Trotz ornamentierter Sichtbacksteinfassade gibt sich das Gebäude zurückhaltend © Simon Heiniger / Architektur Basel

Trotz ornamentierter Sichtbacksteinfassade gibt sich das Gebäude zurückhaltend © Simon Heiniger / Architektur Basel

Die Industrie verlangte eine Menge Arbeitskräfte und damit einhergehend genügend Wohnraum. Gleich hinter der späteren Tonwerk AG am Bahnhof wurden nach 1900 mehrere Arbeiterwohnhäuser erstellt. Sie stehen auf ähnlichen langrechteckigen Parzellen zwischen dem Bahnareal und der Hauptstrasse. Weitere sind an der Fabrikstrasse. An der Hauptstrasse 72 findet sich ein authentisch erhaltenes Exemplar. Im Gegensatz zu seinen Nachbarbauten dürfte die Sichtbacksteinfassade noch im Originalzustand sein.

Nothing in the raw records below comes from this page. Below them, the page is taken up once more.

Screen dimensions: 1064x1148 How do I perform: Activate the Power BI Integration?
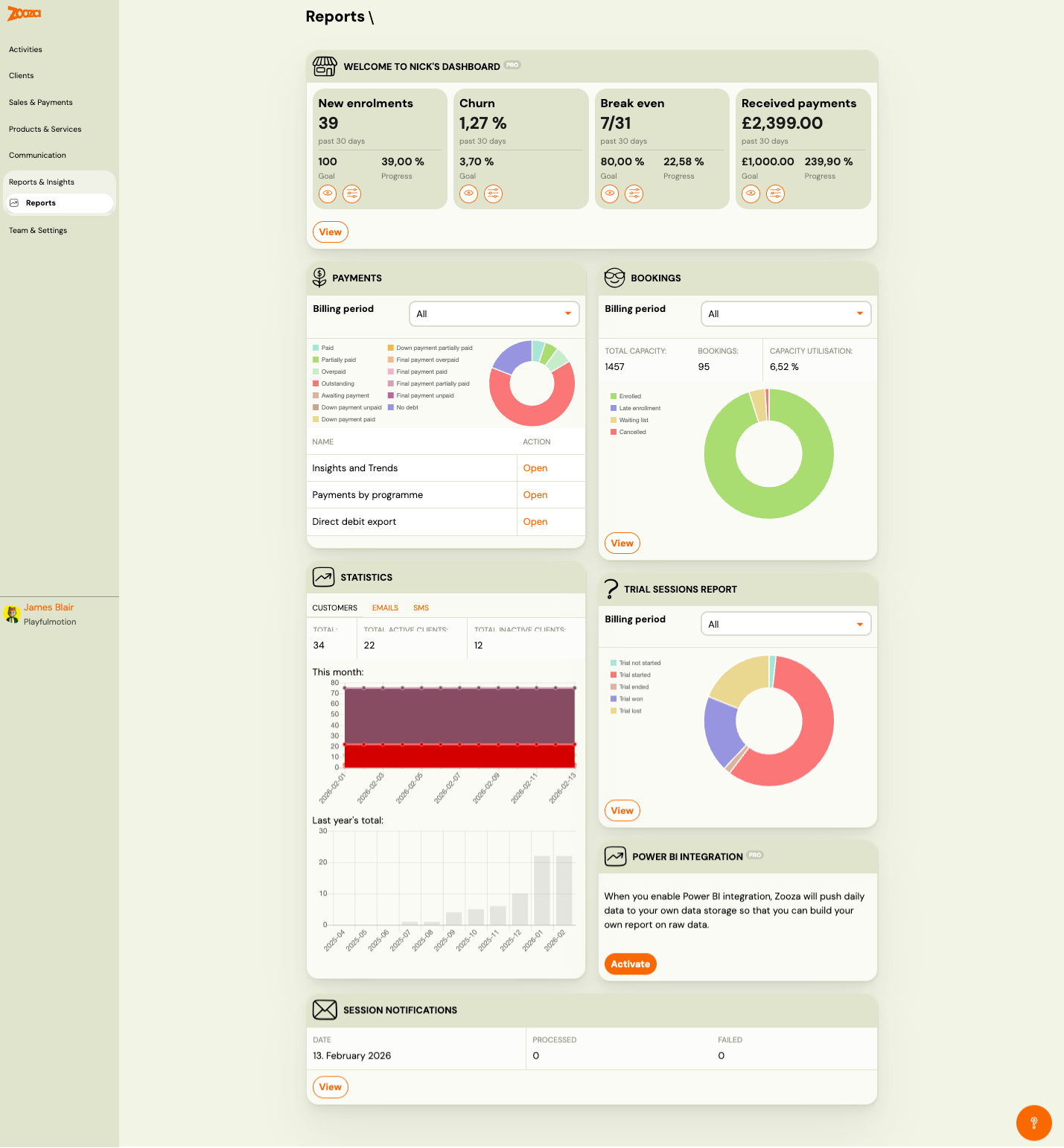pos(629,963)
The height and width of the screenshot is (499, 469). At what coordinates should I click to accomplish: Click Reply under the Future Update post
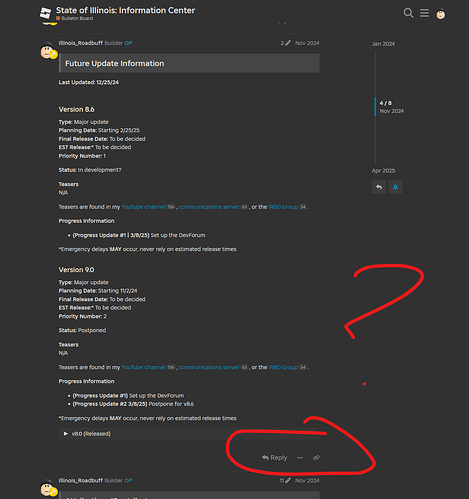pyautogui.click(x=274, y=458)
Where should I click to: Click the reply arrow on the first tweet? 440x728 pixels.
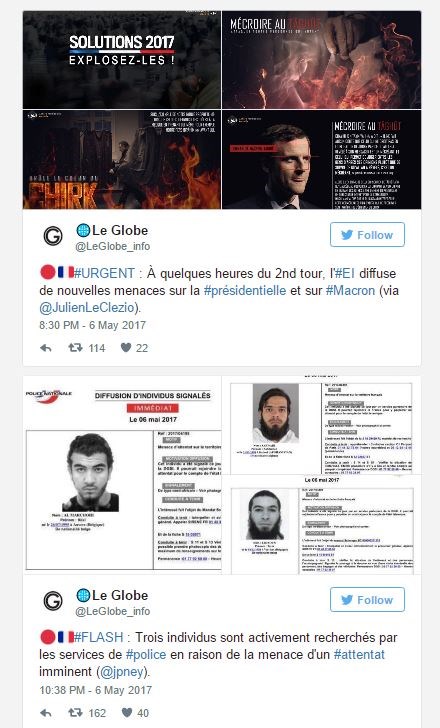coord(45,348)
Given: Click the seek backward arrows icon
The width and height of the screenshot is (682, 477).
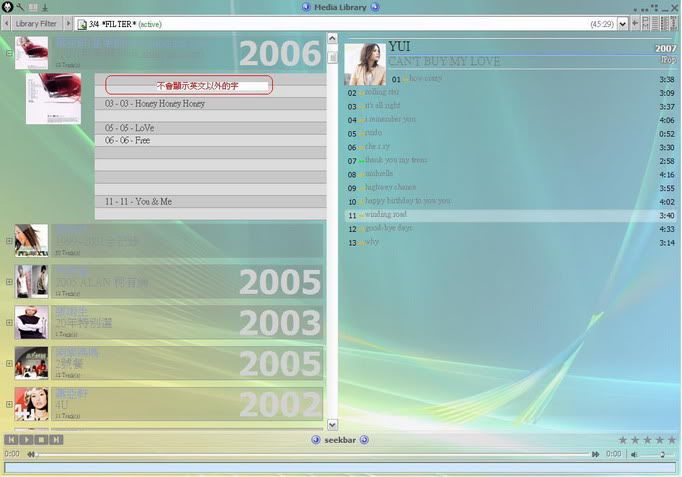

Der Zugang befindet sich an der Ostfassade © Simon Heiniger / Architektur Basel

Der Zugang befindet sich an der Ostfassade © Simon Heiniger / Architektur Basel

Das zweigeschossige Wohnhaus verfügt über einen kleinen nördlichen Vorgarten zur Hauptstrasse. Der Zugang erfolgt über die Ostfassade. Die Fassaden sind vollständig mit Backsteinen gemauert. Während die Ost- und Westfassade einfache Doppelflügelfenster mit Oberlicht aufweisen, überrascht die Strassenfassade mit gekuppelten Fenstern und vorstehenden Bändern. Trotz den durchaus üppig gestalteten Fenster- und Türgewänden mit verschieden ausgeführten Sturzdetails und den Ornamenten im Sichtbackstein, gibt sich das Gebäude gesamthaft eher zurückhaltend. Das auf einem einfachen Sockel stehende Erdgeschoss wartet mit massiven Eckquadern auf; im Obergeschoss allerdings gab man sich immerhin mit dunkelrot gestrichenen Ecklisenen zufrieden. Wer genau hinschaut erkennt: die Ecklisenen sind sogar nur aufgeputzt. An der Westfassade blättert der Putz ab und gibt die darunterliegenden Backsteine frei. Das einfache Satteldach ist nordseitig mit Doppelfalz- und südseitig mit Pfannenziegeln eingedeckt. Zierbalken ergänzen die Dachuntersicht. Eine rückwärtige Holzverschalung deutet auf eine kleine Laube hin.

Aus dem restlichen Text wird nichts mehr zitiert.